La propreté demande de repérer une sensation interne, de l'interpréter, puis d'enchaîner huit gestes dans l'ordre. Beaucoup d'enfants autistes butent sur la première étape, pas sur les suivantes.
Je sens l'envie, j'essaie, puis je me récompense.
Je sens que je dois faire pipi
Tu peux me dire quand tu sens l'envie.
Je vais à la salle de bain
Allons vers la salle de bain ensemble.
Je m'assieds sur le pot
Tu peux t'asseoir sur le pot quand tu veux.
J'attends et je prends mon temps
Prends ton temps, je reste près de toi.
J'essaie de faire pipi
Essaie doucement, tu peux y arriver.
Je m'essuie avec du papier
Prends une feuille de papier pour t'essuyer.
Je vide le pot ou je tire la chasse
Tu peux vider le pot ou tirer la chasse maintenant.
Je colle un autocollant sur le tableau
Bravo, colle ton autocollant sur le tableau.
Le point de départ est intérieur : il faut percevoir un signal du corps, le reconnaître, et comprendre ce qu'il annonce. Chez beaucoup d'enfants autistes, cette perception des sensations internes est différente ou moins nette, ce qui décale l'ensemble de l'apprentissage.

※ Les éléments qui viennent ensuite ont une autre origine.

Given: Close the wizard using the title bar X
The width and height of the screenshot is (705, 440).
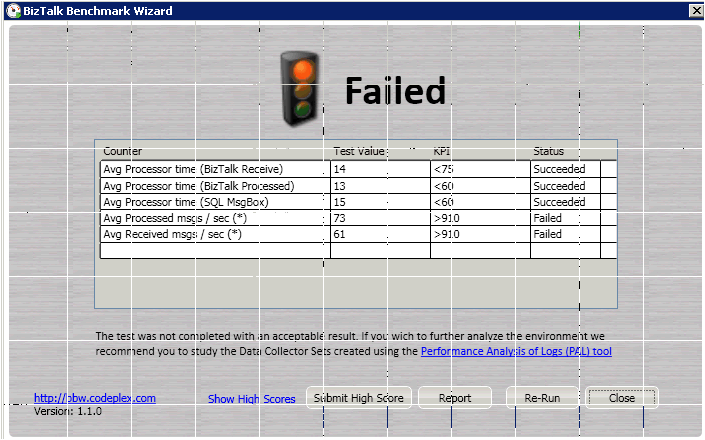Looking at the screenshot, I should [695, 10].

Vient ensuite une séquence longue, dans un lieu souvent désagréable sur le plan sensoriel : le bruit de la chasse d'eau, le froid de la lunette, l'écho de la pièce. Réussir suppose que ces deux difficultés soient traitées, pas seulement la seconde.

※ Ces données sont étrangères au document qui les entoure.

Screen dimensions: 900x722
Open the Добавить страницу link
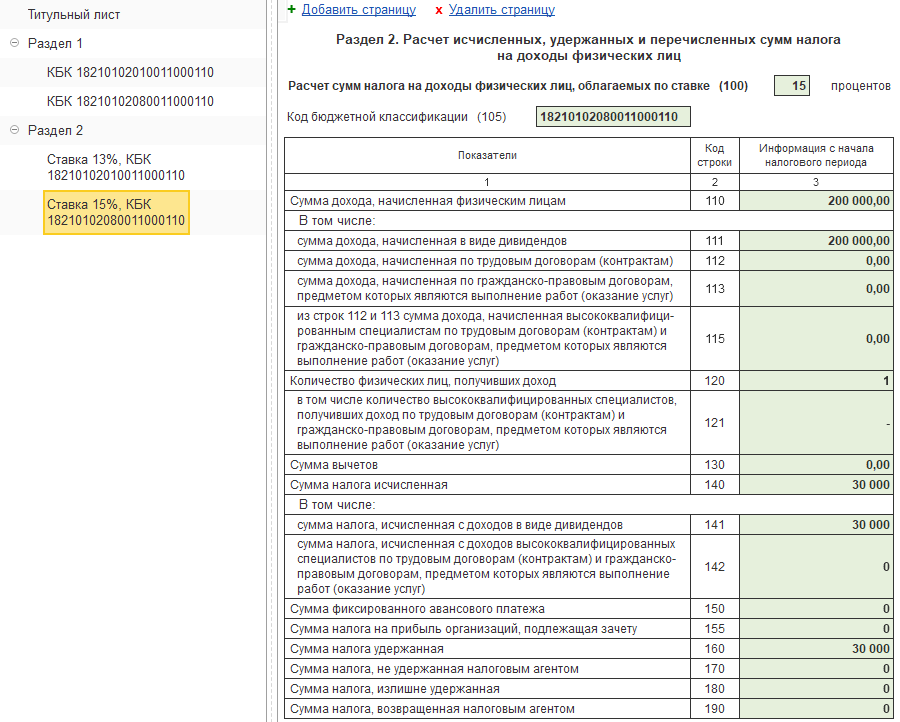[358, 10]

Quand l'enfant montre des signes d'intérêt ou de conscience, pas à une date décidée par le calendrier ou par l'entrée à l'école. Commencer trop tôt installe souvent des blocages qui coûtent des mois.
Des passages à heure fixe, plusieurs fois par jour, aident davantage que d'attendre une demande qui ne vient pas encore.
Une image par geste, y compris ceux qu'on oublie de compter : baisser le pantalon, s'asseoir, attendre, essuyer, remonter, tirer la chasse, se laver les mains. La séquence est plus longue qu'il n'y paraît.
Restez neutre sur le résultat. Un enthousiasme trop marqué en cas de réussite peut mettre une pression qui bloque la fois suivante.
| Plutôt que | Sur la planche |
|---|---|
| « Tu es grand, tu ne devrais plus avoir de couche. » | « Je m’assois sur le pot. J’attends. » |
| « Ne fais pas dans ta culotte, préviens-moi avant. » | « Quand ça pousse, je viens te chercher. » |
| « Bravo !! C’est génial !! Tu as réussi !! » | « C’est fait. On tire la chasse. » |
Les régressions sont fréquentes lors des changements : rentrée, déménagement, naissance, vacances. Elles ne signifient pas que l'apprentissage est perdu, et revenir en arrière sans dramatiser est souvent la meilleure réponse.
Un blocage durable, une rétention, une constipation ou une peur marquée des toilettes ne se règlent pas par la méthode seule : ce sont des motifs de consultation, chez le médecin, et parfois avec un ergothérapeute ou un psychomotricien.